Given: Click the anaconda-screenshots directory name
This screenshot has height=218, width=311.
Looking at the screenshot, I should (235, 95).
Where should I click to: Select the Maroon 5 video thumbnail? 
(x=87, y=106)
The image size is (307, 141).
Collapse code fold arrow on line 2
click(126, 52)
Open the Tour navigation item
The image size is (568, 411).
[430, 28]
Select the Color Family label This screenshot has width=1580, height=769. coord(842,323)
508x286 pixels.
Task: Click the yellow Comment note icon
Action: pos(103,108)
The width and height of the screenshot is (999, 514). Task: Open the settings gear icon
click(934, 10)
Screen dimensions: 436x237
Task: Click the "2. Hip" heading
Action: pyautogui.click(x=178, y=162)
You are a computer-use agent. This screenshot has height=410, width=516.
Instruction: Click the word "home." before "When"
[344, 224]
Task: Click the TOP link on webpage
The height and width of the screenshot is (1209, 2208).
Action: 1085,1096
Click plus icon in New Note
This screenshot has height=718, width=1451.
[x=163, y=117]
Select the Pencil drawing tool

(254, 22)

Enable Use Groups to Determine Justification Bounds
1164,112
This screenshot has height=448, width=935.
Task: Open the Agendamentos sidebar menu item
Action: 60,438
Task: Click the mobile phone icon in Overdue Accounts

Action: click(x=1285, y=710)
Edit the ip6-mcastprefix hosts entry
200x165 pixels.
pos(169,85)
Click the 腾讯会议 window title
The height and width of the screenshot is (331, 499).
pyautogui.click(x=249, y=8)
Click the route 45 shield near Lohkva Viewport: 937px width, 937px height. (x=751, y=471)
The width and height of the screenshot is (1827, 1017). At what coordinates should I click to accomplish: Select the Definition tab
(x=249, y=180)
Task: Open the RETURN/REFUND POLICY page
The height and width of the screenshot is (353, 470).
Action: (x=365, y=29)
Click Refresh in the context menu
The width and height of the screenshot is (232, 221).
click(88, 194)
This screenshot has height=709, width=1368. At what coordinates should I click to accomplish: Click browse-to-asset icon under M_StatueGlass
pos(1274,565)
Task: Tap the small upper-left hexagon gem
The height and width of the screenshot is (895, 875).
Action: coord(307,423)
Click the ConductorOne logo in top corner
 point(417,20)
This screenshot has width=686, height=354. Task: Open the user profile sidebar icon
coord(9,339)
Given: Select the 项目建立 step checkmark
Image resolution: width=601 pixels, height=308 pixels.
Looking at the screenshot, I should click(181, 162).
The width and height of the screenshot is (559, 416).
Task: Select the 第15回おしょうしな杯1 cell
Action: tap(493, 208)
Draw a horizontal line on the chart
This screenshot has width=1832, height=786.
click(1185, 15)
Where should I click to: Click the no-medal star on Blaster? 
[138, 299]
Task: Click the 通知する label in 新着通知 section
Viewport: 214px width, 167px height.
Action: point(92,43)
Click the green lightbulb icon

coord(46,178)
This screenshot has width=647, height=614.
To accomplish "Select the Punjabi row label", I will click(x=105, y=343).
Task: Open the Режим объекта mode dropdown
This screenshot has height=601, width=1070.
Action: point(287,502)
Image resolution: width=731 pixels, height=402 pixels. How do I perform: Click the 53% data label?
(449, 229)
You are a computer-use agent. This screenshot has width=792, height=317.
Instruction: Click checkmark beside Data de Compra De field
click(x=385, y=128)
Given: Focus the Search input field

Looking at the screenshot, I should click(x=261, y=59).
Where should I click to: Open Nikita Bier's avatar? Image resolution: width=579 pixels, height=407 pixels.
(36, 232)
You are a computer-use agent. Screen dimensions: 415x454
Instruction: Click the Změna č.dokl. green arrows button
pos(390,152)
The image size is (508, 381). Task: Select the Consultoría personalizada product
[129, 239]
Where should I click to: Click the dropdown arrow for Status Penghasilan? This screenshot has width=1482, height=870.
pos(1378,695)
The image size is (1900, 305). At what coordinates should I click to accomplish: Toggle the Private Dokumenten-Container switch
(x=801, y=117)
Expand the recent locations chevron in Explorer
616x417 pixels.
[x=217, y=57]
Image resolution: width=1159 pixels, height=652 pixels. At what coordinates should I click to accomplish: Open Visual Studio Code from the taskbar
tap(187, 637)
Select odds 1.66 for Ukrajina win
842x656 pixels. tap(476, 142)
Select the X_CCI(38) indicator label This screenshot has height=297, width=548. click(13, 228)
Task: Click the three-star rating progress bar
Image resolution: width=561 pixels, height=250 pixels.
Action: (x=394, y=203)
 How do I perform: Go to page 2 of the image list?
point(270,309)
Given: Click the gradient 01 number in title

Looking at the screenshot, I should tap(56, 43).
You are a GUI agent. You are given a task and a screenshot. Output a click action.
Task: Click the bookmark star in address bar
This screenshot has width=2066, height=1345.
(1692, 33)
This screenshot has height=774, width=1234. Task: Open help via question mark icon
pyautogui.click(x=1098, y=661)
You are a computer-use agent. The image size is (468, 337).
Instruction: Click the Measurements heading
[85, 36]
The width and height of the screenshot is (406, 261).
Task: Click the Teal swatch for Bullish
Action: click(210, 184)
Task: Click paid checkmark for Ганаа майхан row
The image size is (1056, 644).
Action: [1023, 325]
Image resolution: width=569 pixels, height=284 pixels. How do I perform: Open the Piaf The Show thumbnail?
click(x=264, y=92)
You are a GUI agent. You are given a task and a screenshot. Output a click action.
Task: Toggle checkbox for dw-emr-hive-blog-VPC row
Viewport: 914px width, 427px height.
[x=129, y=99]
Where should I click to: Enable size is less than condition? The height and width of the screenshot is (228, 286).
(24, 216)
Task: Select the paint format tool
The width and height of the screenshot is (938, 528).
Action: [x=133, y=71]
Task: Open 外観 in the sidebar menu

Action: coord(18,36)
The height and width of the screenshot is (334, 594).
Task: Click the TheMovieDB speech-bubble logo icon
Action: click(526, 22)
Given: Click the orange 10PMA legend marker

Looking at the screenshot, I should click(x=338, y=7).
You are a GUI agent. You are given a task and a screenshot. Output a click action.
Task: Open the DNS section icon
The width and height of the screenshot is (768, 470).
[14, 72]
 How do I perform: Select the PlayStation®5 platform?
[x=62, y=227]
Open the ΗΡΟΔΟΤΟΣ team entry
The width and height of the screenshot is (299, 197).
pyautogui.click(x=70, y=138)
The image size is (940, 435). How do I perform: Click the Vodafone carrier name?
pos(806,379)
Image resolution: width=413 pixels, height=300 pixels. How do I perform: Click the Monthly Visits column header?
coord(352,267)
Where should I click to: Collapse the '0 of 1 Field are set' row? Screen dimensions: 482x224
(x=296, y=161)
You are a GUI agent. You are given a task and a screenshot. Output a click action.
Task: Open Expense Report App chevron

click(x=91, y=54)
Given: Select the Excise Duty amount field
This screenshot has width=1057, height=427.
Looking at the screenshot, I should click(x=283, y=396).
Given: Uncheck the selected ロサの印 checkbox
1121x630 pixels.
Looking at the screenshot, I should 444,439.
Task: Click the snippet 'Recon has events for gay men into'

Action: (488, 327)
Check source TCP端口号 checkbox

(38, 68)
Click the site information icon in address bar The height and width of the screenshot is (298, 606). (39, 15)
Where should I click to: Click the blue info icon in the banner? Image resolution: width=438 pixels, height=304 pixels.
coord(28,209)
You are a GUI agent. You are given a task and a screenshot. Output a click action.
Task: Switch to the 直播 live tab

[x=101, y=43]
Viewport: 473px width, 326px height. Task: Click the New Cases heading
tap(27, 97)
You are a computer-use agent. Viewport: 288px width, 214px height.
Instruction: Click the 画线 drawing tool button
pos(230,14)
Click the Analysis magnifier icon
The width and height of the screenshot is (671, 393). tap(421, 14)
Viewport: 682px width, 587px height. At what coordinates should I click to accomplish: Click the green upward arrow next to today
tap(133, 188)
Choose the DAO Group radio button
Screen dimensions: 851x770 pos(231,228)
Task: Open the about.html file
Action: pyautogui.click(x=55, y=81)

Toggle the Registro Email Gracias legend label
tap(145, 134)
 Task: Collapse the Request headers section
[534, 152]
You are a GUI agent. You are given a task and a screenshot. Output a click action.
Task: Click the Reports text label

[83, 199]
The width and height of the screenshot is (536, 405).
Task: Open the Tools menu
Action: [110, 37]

▶ [Stated task] Rewrite the part that opens with the line containing "Image resolution: width=1159" and closes with the line containing "Select the X_CCI(38)" as a numbered list, leaving out any blank lines.

▶ [Written response]
1. Image resolution: width=1159 pixels, height=652 pixels. At what coordinates should I click to accomplish: Open Visual Studio Code from the taskbar
2. tap(187, 637)
3. Select odds 1.66 for Ukrajina win
4. 842x656 pixels. tap(476, 142)
5. Select the X_CCI(38) indicator label This screenshot has height=297, width=548. click(13, 228)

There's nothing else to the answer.